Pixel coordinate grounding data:

%%

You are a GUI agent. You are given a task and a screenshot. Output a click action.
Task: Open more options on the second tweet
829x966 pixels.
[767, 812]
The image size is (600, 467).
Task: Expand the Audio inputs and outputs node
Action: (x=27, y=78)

%%

Word for word, give back all of the records.

TASK RESPONSE:
You are a GUI agent. You are given a task and a screenshot. Output a click action.
Task: Open more options on the second tweet
829x966 pixels.
[767, 812]
The image size is (600, 467).
Task: Expand the Audio inputs and outputs node
Action: (x=27, y=78)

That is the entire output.